I flew into San Jose after a lovely visit with my brother and his family in Boise, with the plan to take public transportation to San Francisco. I wanted to spend a nice evening in one of my favorite cities, an American city I knew, before I embarked on this journey and found myself in places of which I knew nothing for the next nine months. I wanted to take a walk alone, find a nice, quiet restaurant to have dinner by myself, and simply relax before the adventure began, all in a city that gave me comfort…
…and I did, more than an hour later than planned, because I can’t a)read a goddamn sign or b)distinguish my left from my right.
First, I got onto a light-rail train in uh, “downtown” San Jose and went south when I should’ve gone north, prompting the first innovation this journey has prompted - there should be a corollary to the “walk of shame” (don’t pretend you don’t know) called the “disembark of shame” for when someone gets on at one train stop, only to get off at the next stop so he can walk across the tracks and go right back in the direction from whence he came. So that cost me forty minutes.
Second, I almost got on the right bus going in the wrong direction until the bus driver convinced me that he actually knew more about the bus’s route than I did. By the time he had me persuaded, by pointing at the bus stopped RIGHT ACROSS THE STREET from where I was, I had missed that bus - that departed RIGHT ACROSS THE STREET - and that cost me another half-hour. Which brings me to what I hope to be a regular feature of this blog:
SOPHISTICATED ROGUE’S TRAVEL TIP #1©*:
“Chances are excellent that the bus driver knows more about where you’re going than you do.”
and its sub-tip…
SOPHISTICATED ROGUE’S TRAVEL TIP #1a©:
“Arguing with the bus driver is frequently counterproductive.”
I can’t even make it forty miles in the Bay Area without getting lost. I’m gonna be able to handle India and Ecuador? (sigh, rubs forehead)
So. I’m screwed. Pray for me. Include it in your prayers to get me to stop swearing, if you wish.

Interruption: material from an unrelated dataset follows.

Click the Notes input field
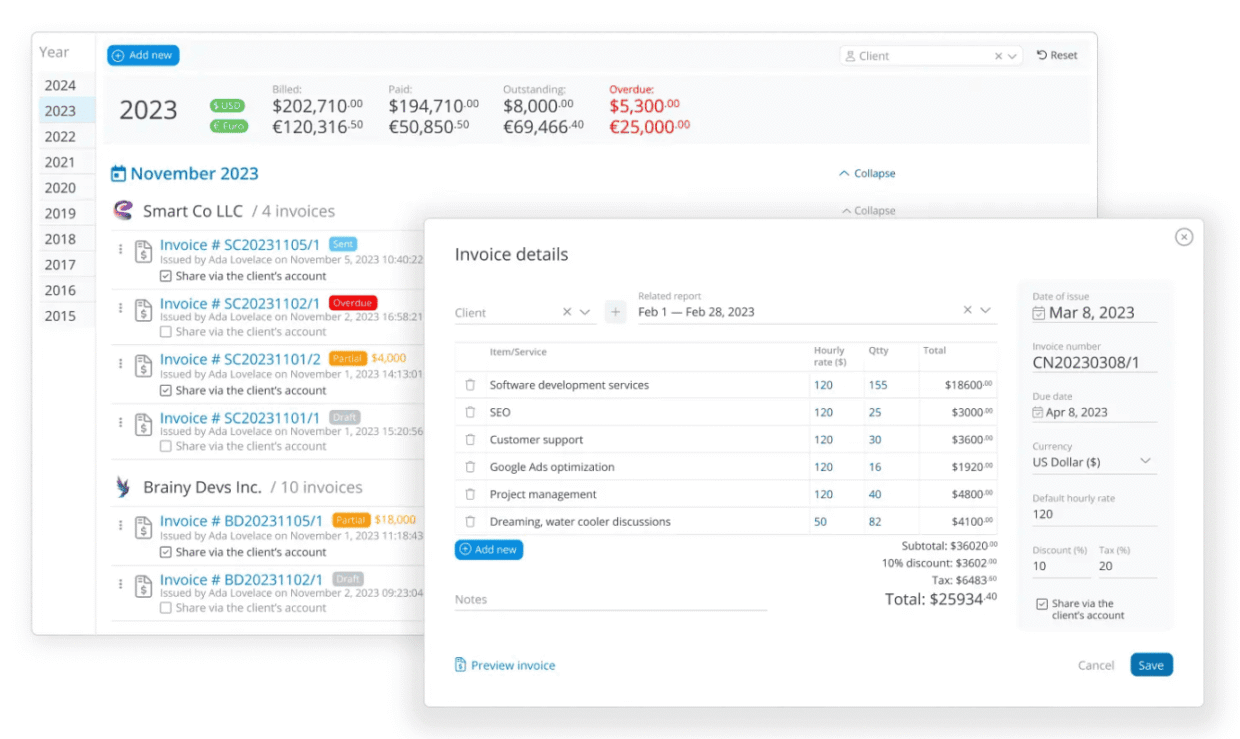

Eventually, I did get to San Francisco, got my walk, got my dinner, and got my first, “Wait? You just up and quit your fuckin’ job?” from a skeptical bartender. So I will call yesterday a measured success. My desire is for that judgment to hold for the next nine months.
For those interested, my goal for this trip is to travel around the world. Deliberately, I’ve made only three “hard points” for the trip - well, I guess five “hard points”, including the beginning and end points, which I guess one cannot avoid when taking a trip. I’m thinking of them as clothespins hanging the trip on a line, perhaps a dirty clothesline tied between two tenement buildings high over a street in a cartoon taking place in Depression-Era New York City. (shrug) Whatever helps, dude.

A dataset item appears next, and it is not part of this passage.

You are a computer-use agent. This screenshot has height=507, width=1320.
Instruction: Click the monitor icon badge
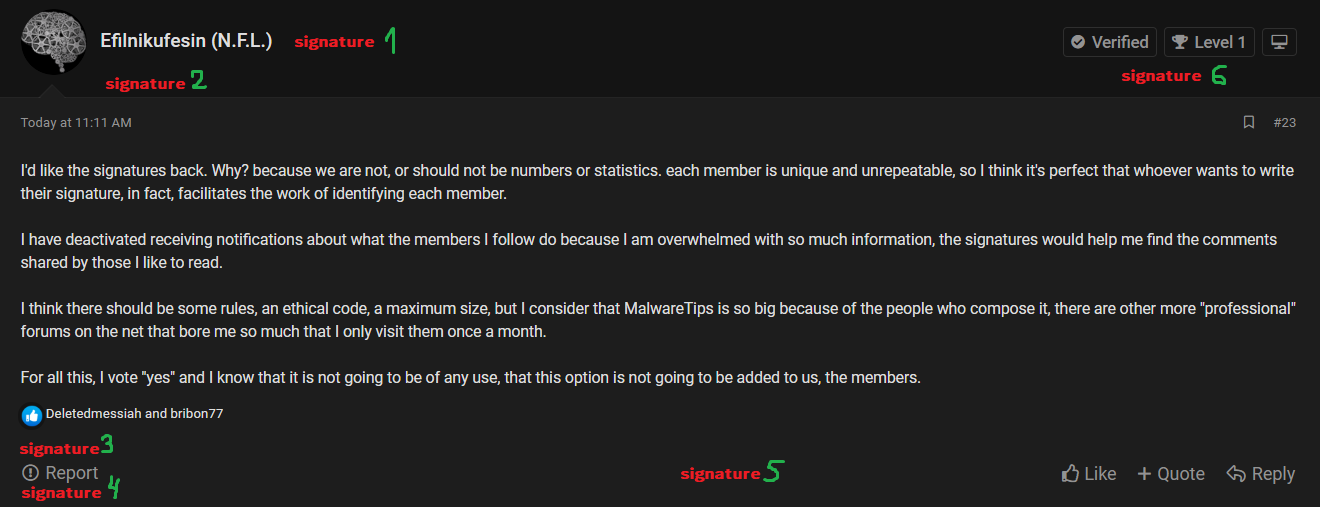click(x=1279, y=42)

First clothespin is San Francisco. Tonight I leave SFO - that’s AIRPORT CODE for San Francisco Airport - for the second clothespin, Sydney, Australia. The image of me sitting still in an enclosed space for fifteen hours should amuse many of you who once employed and/or dated me. I plan to purchase a third and fourth clothespin in the form of a flight from Lisbon, Portugal to Rio de Janeiro on February 1, 2015. So basically, I’ll need to figure out a way to get from Sydney to Lisbon in seven months. Fifth and final clothespin is, I’d like to have a birthday dinner (April 17, 2015) at this restaurant in New Orleans, Gautreau’s, mainly ‘cause it has a bench outside a picture window and I want a cool-ass picture taken of me sitting on said bench.
A needlessly romantic imagined image to go with a needlessly romantic and overambitious plan, to be certain. A plan which I’ll fail to achieve in its conceived schematic, no doubt. But whatever. We’ll see what happens. Every creative project becomes something different from its imagined form, is what I’ve found and grown to enjoy over the years. This is no different. I enter into this with the hope that when it is done, it’s a creative project of meaning.
Logistics:
-This is the website. You’re here, obviously. I dunno, bookmark it? Don’t mind that you can’t comment on posts? Cherish it?

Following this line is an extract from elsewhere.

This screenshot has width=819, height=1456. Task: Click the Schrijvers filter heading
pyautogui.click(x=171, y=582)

-I have started a Twitter account specifically for the trip: @Rogue_Trip. Don't forget the underscore. Follow that for updates, notifications, little random tidbits and mini-bites, etc., and holy shit, please tell other people to follow it. My God, if a couple months go by and I’m trying find free wi-fi in the jungle in order to post stuff for a mere 53 people, I might just disappear into the Indian Ocean (or the Pacific Ocean, or the fourth dimension, YOU DON’T KNOW IT COULDN’T HAVE HAPPENED, DO YOU?) like that Malaysian Air jet (not a legitimate threat). I may be re-tweeting links from @Rogue_Trip, but I will not be posting trip-related stuff on my personal Twitter account.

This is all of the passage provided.